The federal agency charged with screening employees for security clearance offered hints about how to cut corners, and its lax policies could have led to the clearance the Navy Yard shooter needed to access the base, the House’s top investigator said.
Rep. Darrell E. Issa, California Republican and chairman of the Oversight and Government Reform Committee, said his staffers have come across verbal and written policies from the Office of Personnel Management that indicate the security clearance process was short-circuited in the case of Aaron Alexis, the Navy Yard shooter.
But Mr. Issa says OPM is refusing to turn over those documents and allowing them to be viewed only behind closed doors. If he doesn’t have the documents by noon Thursday, he said, he will issue a subpoena.
Mr. Issa said he thinks the agency is trying to protect itself from embarrassment from questions about the clearance process for Alexis and for Edward Snowden, the former contractor whose leaks have exposed some of the government’s most secret spy programs.
“These policies include the failure to secure arrest records that would have alerted federal officials to his violent past,” Mr. Issa wrote in a letter, obtained by The Washington Times, which was sent Wednesday to OPM Director Katherine Archuleta. “Perhaps most disconcerting, though, is OPM’s indifference to obtaining all the relevant information about individuals under review for a security clearance.”
Mr. Issa said his investigators also have seen an OPM training presentation that offered tips on “how to complete a thirty day caseload in less than thirty days.”
That same document also told those conducting the security review that when looking for criminal records, local law enforcement officers “either got ‘em, or they don’t.” Mr. Issa said that “cavalier” guidance made it seem like it was acceptable not to fully pursue those records.
That matters because, in the case of Alexis, security clearance investigators failed to turn up information about an arrest and failed to uncover accusations that he used a gun to shoot at a vehicle’s tires.
Mr. Issa is seeking all training materials, the contracts with third-party companies that help with the screenings, and information on how the screeners’ job performances are assessed.
In an earlier letter to Mr. Issa, OPM’s chief attorney said the agency was withholding documents because some of them contain sensitive business information and others, if made public, would lay out clear ways to defeat the clearance system.
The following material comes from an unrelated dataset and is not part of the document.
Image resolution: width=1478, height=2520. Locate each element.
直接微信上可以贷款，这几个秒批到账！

OPM also hinted that it could claim to protect the documents by executive privilege because they implicate the White House budget office’s interests.
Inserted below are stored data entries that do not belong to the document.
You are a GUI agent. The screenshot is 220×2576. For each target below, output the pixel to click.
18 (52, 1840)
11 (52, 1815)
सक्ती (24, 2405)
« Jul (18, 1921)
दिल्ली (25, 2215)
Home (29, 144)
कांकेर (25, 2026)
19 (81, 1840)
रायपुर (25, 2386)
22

Spokeswoman Lindsey O’Keefe said Wednesday that the agency believes it has given access to Mr. Issa’s investigators.
“We have already made these documents available to the committee for review. We have received Chairman Issa’s most recent letter dated November 20, 2013, and plan to respond to him as appropriate,” Ms. O’Keefe said in an email.
The method of granting security clearances has become a heated topic this year, with several congressional committees vowing to review the procedures in the wake of the Navy Yard shooting and the Snowden leaks.
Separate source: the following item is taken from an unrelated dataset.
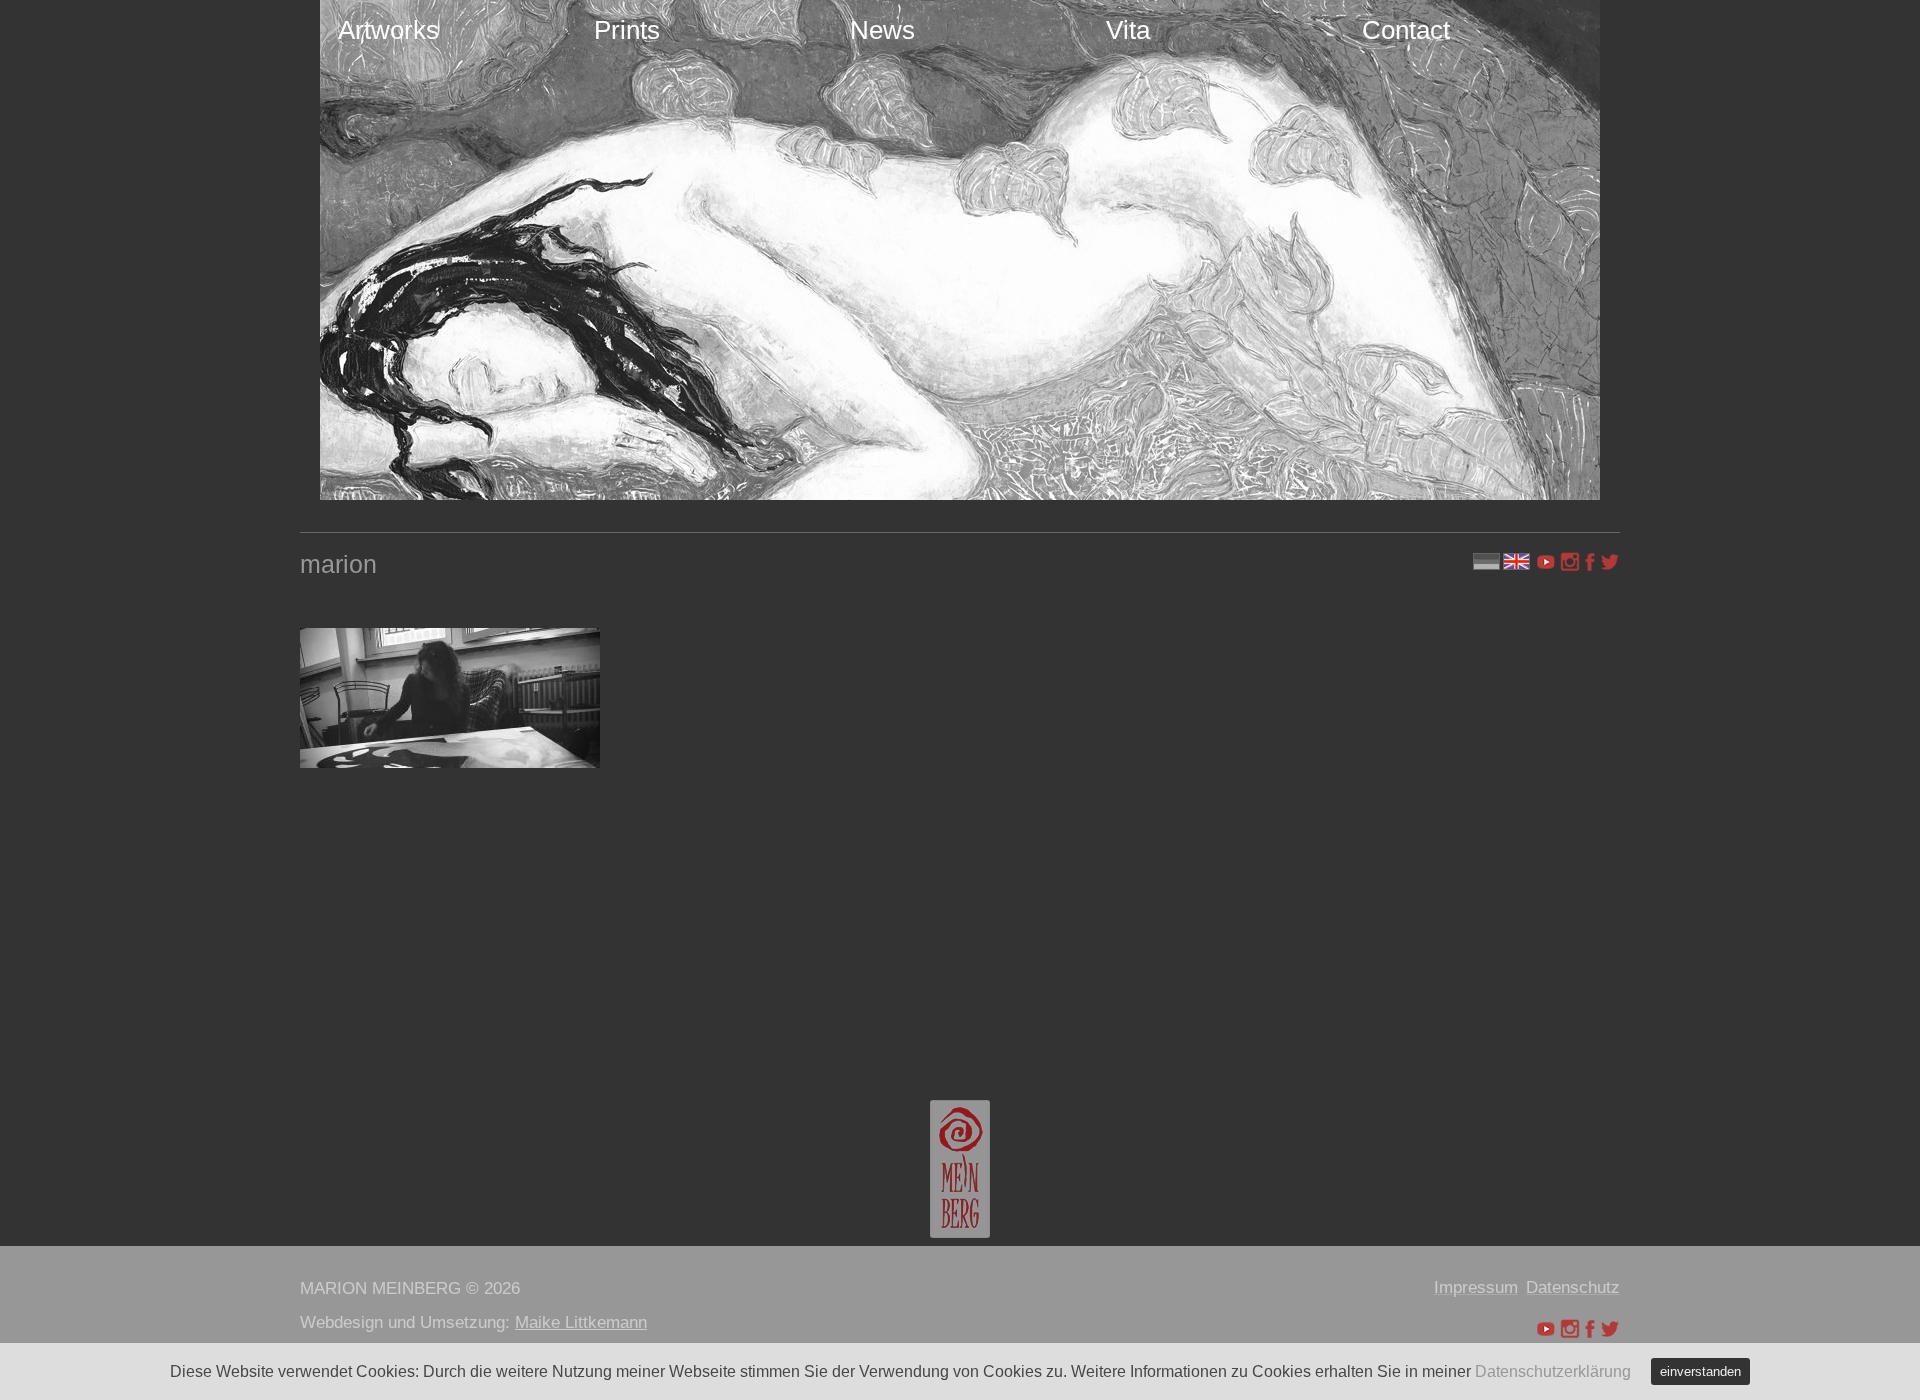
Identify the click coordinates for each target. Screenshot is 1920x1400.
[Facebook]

Mr. Issa said the fact that the government and its contractors cleared Alexis and Mr. Snowden “enabled them to carry out their heinous acts.”
The push for documents has bipartisan support — though not necessarily Mr. Issa’s threat of a subpoena.
“I believe the committee has a right to these documents, and I hope we can work this out without resorting to a subpoena,” said Rep. Elijah E. Cummings of Maryland, the ranking Democrat on the oversight committee. “The agency should identify any sensitive material, and the committee should safeguard this information appropriately.”
In his letter, Mr. Issa said the committee has the experience and ability to protect sensitive data.
Mr. Issa first requested unredacted OPM documents in September, including the full 2007 background investigation report that approved Alexis’ security clearance.
Alexis used that clearance in September to gain access to the Navy Yard facility, where he killed a dozen people and wounded eight others before he was fatally shot by police.